The Analysis Gap
In marketing there’s often a gap between the collection and reporting of data. That gap is Analysis.
For small businesses without in-house expertise the analysis of marketing data is a giant void. GA4 makes it easy to collect marketing data but it’s much harder – and more expensive – to report it thoroughly and check for meaning.
Searching out meaning in data inevitably falls by the wayside in small businesses. Know why?
‘Too busy’ you say?
Well yes business owners face myriad tasks day-to-day. But how about this…
There’s a steep learning curve. Yep, the clicks and sales keep coming so why bother trying to understand all that data?
Just keep going and hand over the collection and analysis to someone else. Right?
WRONG!
If you don’t know what you’re looking at you can’t tell if you’re being sold a dud.
That ‘someone else’ you’re paying for is a bit of a lottery.
Hiring a third party doesn’t mean the task of analysing your data will be done correctly. I’m going to tell you a story.
It’s a simple one and it demonstrates this issue nicely.
Our central character is Phil (and no, that’s not his real name).
Phil showed me the report he’d received from his outsourced SEO expert. In it the word ‘improvement’ featured in nearly every paragraph.
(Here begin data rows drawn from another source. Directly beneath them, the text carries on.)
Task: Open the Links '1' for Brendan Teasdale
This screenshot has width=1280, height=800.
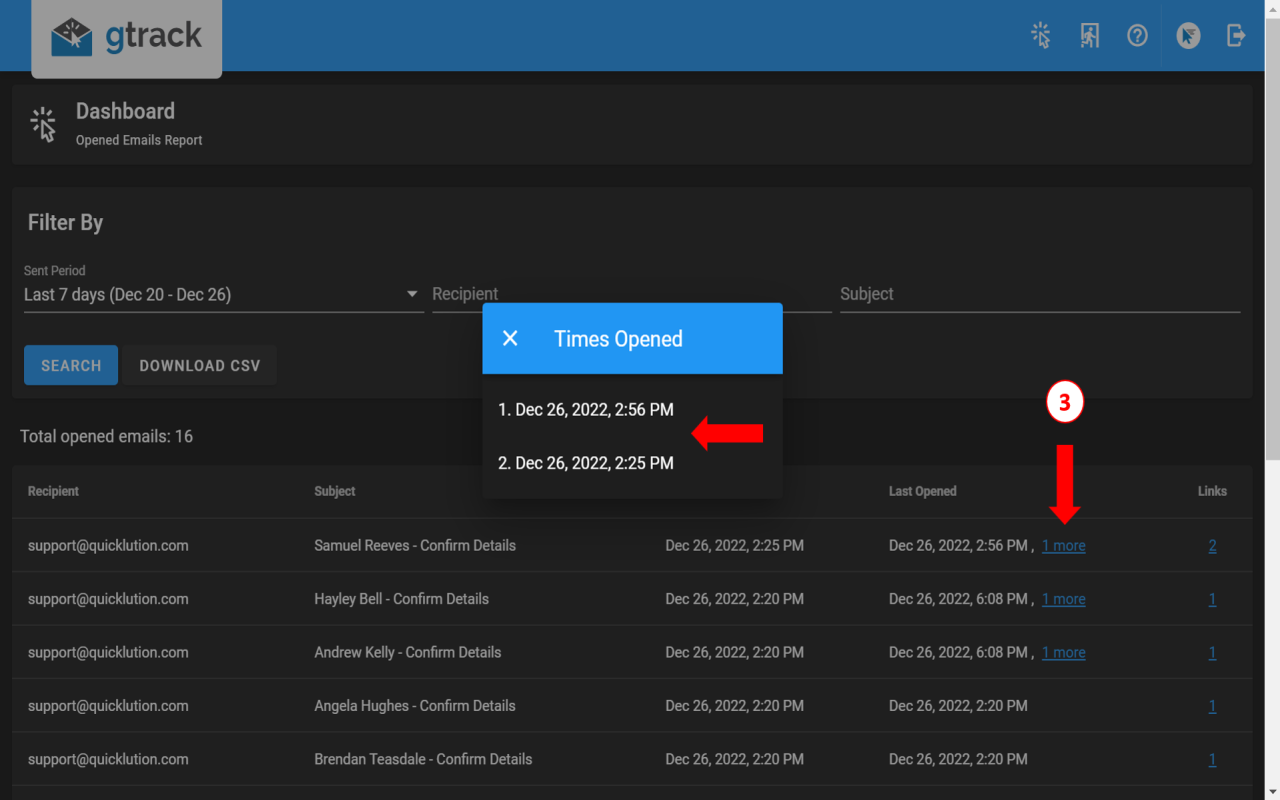Action: tap(1212, 758)
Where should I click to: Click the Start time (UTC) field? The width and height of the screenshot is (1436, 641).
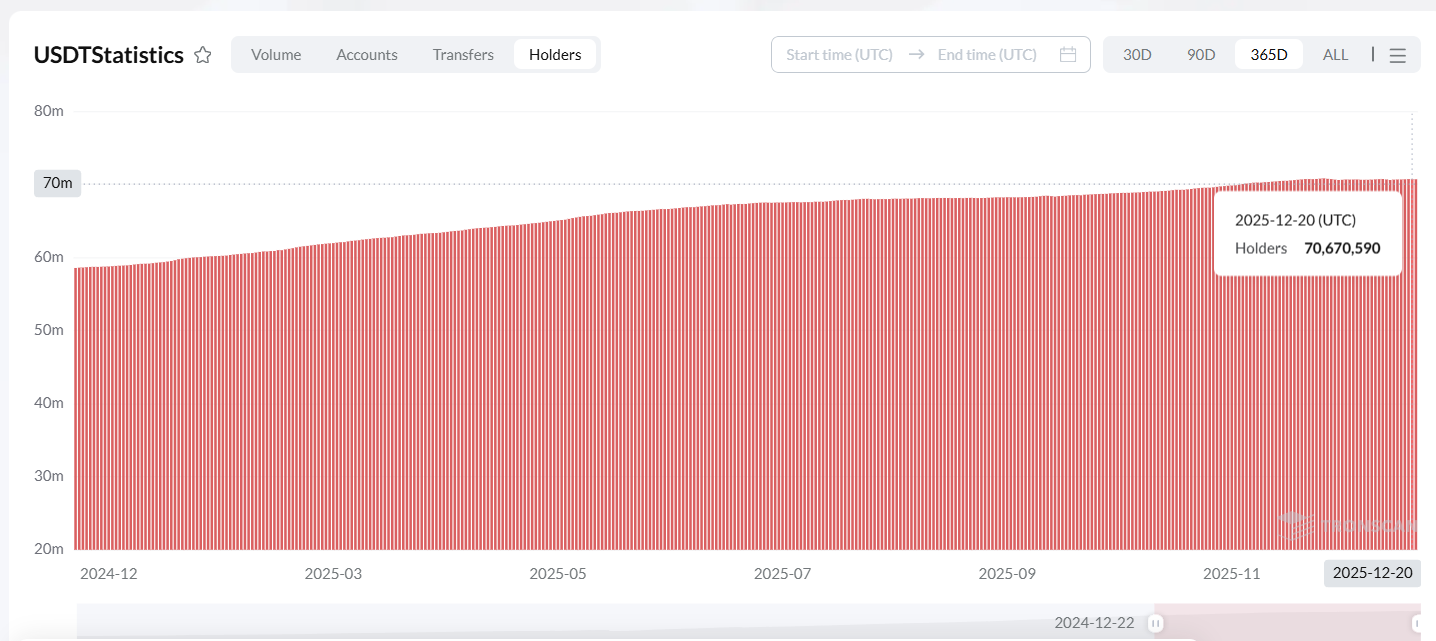click(839, 55)
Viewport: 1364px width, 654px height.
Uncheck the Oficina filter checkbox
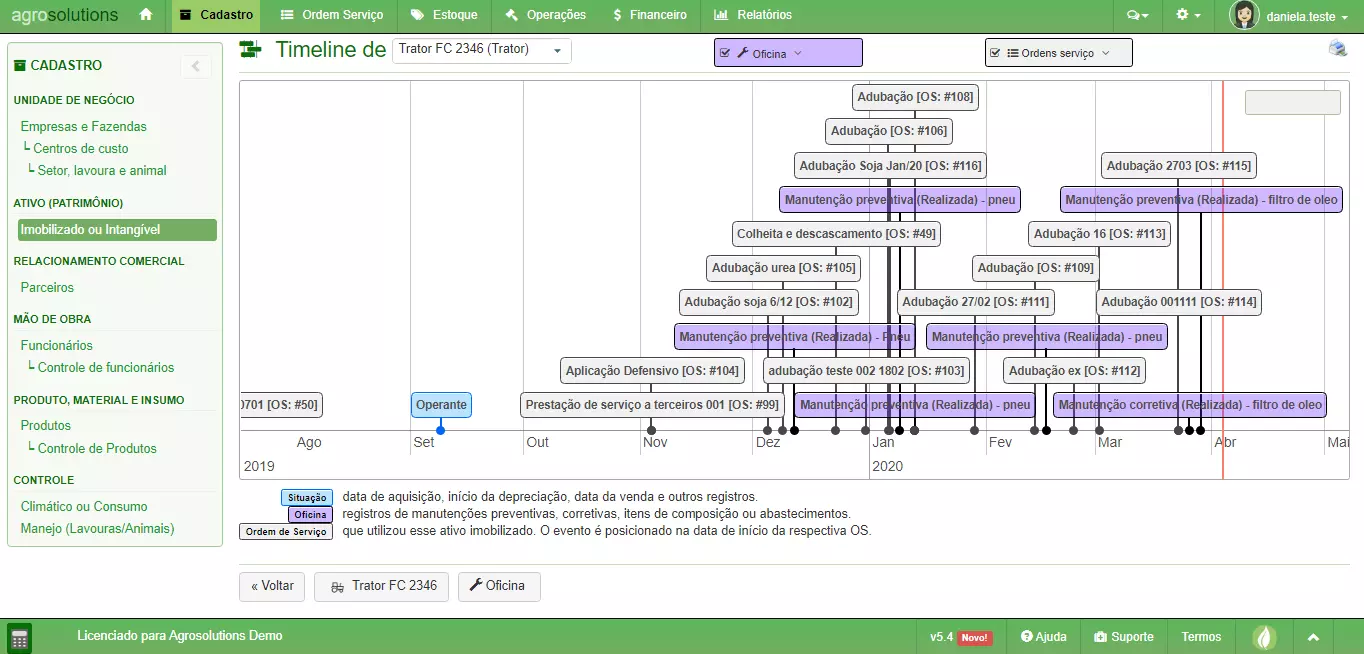(724, 53)
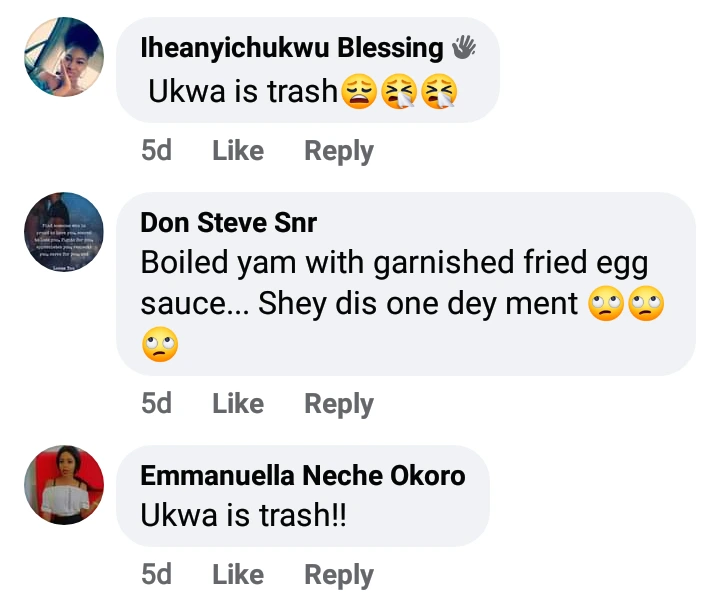Click the waving hand badge beside Iheanyichukwu Blessing
This screenshot has height=605, width=720.
coord(464,47)
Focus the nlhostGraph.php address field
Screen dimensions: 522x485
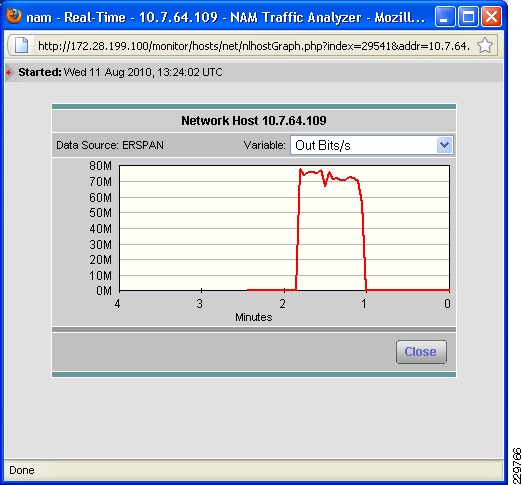254,46
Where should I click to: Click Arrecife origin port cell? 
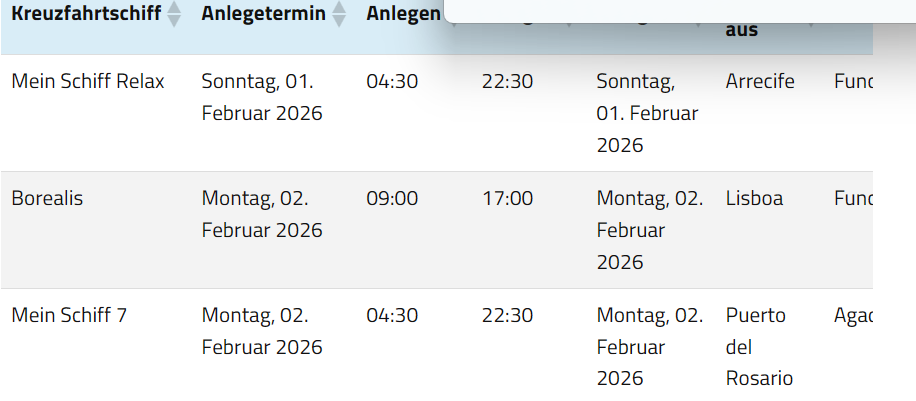click(760, 81)
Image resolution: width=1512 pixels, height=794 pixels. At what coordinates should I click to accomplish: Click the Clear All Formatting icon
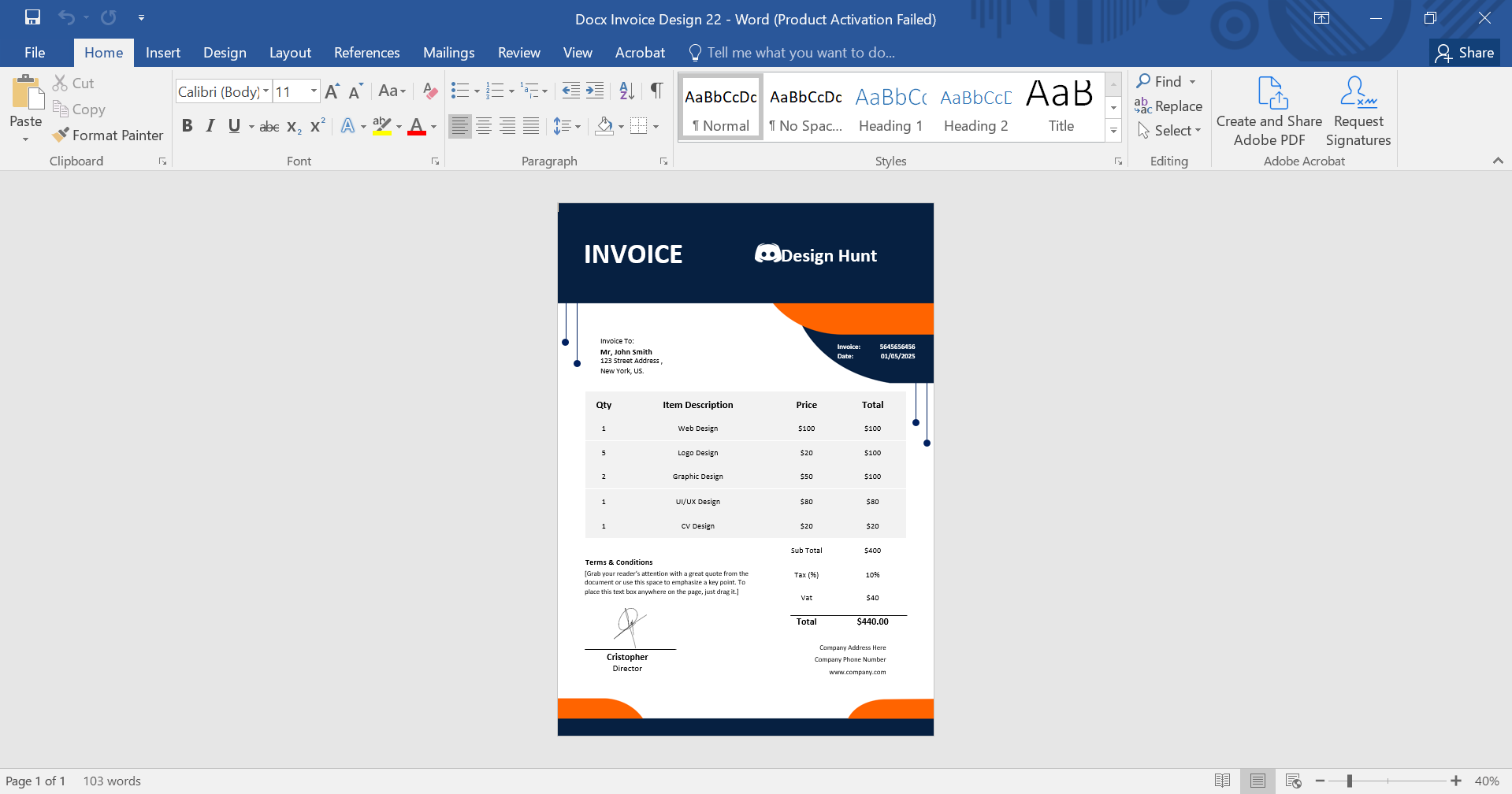[429, 91]
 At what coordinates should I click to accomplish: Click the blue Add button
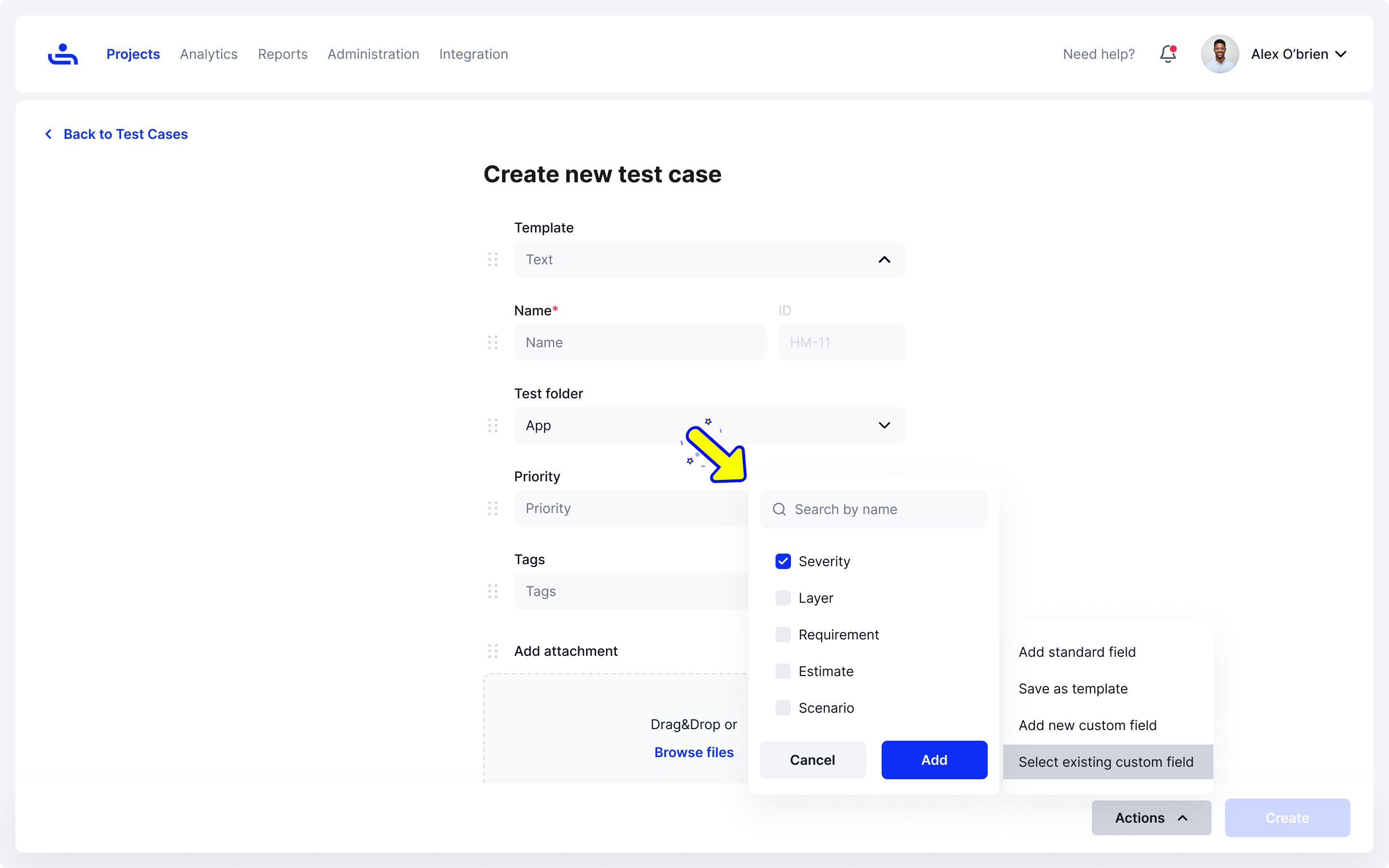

Improvement this, improvement that. Poor Phil.
He thought he was doing great. Was he?
It was impossible to tell if the expert’s language used was simply to hide the truth. Nevertheless, Phil never stopped to consider if improvement really meant that.
You know why?
Yes, yes, he was busy. Sure.
But worse than that.
OK, I’ll tell you.
There was not the slightest consideration of business objectives in Phil’s entire strategy. So the whole report really could have been showing improvements.
But we’d never know what had improved.
I took a look at Phil’s stats and I’ll tell you about that later.
A month on month increase in page views is not an improvement unless your business objective is page views.
An increase in site bounces is not an improvement. Plain as day. It’s an increase. Bounces going up? Poor Phil.
The saddest part though…
Phil is no exception.
Most clients seem stumped when I ask them what the goal of analysing their data is.
Ask that question to a new client. See the look of surprise and bewilderment? No-one has asked them before. Why would they? Isn’t it obvious? Higher revenues! More clicks!
It depends.
Why R is a Powerful Tool for GA4 Reporting
You know the saying ‘if you only have a hammer everything looks like a nail’ ?
Sometimes progress is better examined by looking at metrics not reported in the standard GA4 interface.
Even those owners who can state their objectives will not have considered that.
Here’s an example.
Perhaps it would be more useful to check what itemsets customers put in their basket. Then we can ask new questions:
Was there something driving their choices?
Can we predict what items they’re likely to choose next?
Should we look at social data to examine sentiment?
There are many factors at play so why limit ourselves to what we’re served by Google?
I’ll demonstrate below how to retrieve Google Analytics (GA) data using the GA4 API directly in R. We’ll be using the excellent googleAnalyticsR library by Mark Edmondson and in future articles I’ll go further with some analysis techniques but all will flow from this initial, fundamental step.
Before we begin plugging away with R there’s some setup necessary in Google Cloud.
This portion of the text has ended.